The bolder claim is the idea that if you couldn’t have written something similar to this document yourself, you can’t usefully research AI Safety.

(Notice once again that this is saying that almost no one can usefully research AI Safety and that we’d likely be better off if most of the people doing so stopped trying, or at least/most worked on first becoming able to generate such a document rather than directly on the problem.)

On the question of writing ability?

I will say outright that yes, that is an important barrier here.

The chance of any given person, who could have otherwise generated the list, lacking the required writing ability. Writing ability on the level of Eliezer isn’t as rare as understanding of the problem on the level of Eliezer, but it is quite rare. How many people would have a similar chance to Eliezer of ‘pulling off’ HPMOR or the sequences purely in terms of writing quality, even if they understood the core material about as well?

Writing the list in this way is a thing Eliezer gets to do that others mostly don’t get to do. If someone else wrote up the list with this level of ranting and contempt, I would not expect that to go well, and that would reasonably lead someone else capable of writing it that way to not do so.

The job of someone else writing this list properly is much harder. They would feel the need to write it ‘better’ in some ways which would make it longer, and also probably make it worse for at least several iterations. The job of deciding to write it is much harder, requiring the author to get past a bunch of social barriers and modesty issues and so on. At best it would not be a fast undertaking.

One could reasonably argue that there’s a strong anti-correlation in skills here. How do you get good at writing? You write. A lot. All the time. There are no substitutions. And that’s a big time commitment.

So how many people in the broad AI Safety have written enough words in the right forms to plausibly have the required writing ability here even in theory? There are at most a handful.

And of course, writing such a list is not a normal default social action so it doesn’t happen, and even Eliezer took forever to actually write the list and post it, and ended up deciding to post a self-described subpar version for want of ability to write a good one, despite knowing how important such a thing was and having all the required knowledge.

That does not mean there are people who, if imbued with the writing skill, could have written the list. It simply means we don’t have the Bayesian evidence to know.
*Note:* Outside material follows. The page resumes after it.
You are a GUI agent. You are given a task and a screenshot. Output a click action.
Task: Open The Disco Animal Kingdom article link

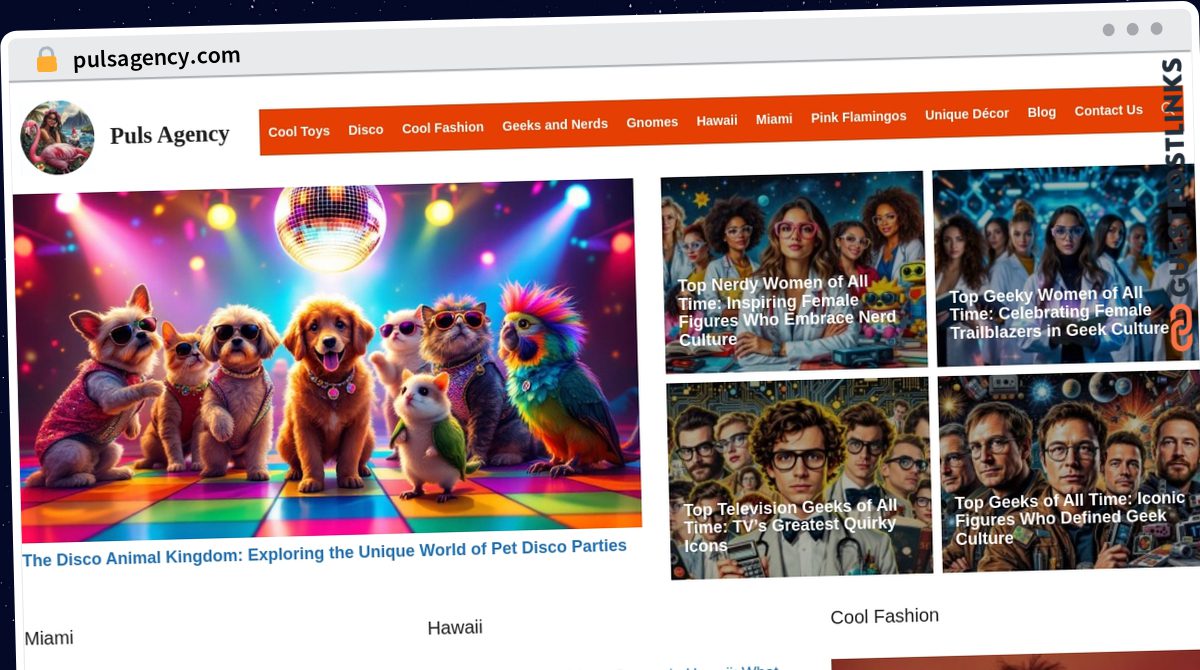coord(324,552)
I agree that, in the cases where Eliezer is right about the nearness and directness of the path to AGI, this is mostly not what surviving worlds look like, but also I’ve learned that everyone everywhere is basically incompetent at everything and also not trying to do it in the first place, and yet here we still are, so let’s not despair too much every time we get that prior confirmed again. If you told me a lot of the things I know now ten years ago I’d have also said ‘that’s not what surviving civilizations look like’ purely in terms of ordinary ruin.

42. There’s no plan. Surviving worlds, by this point, and in fact several decades earlier, have a plan for how to survive. It is a written plan. The plan is not secret. In this non-surviving world, there are no candidate plans that do not immediately fall to Eliezer instantly pointing at the giant visible gaping holes in that plan. Or if you don’t know who Eliezer is, you don’t even realize you need a plan, because, like, how would a human being possibly realize that without Eliezer yelling at them?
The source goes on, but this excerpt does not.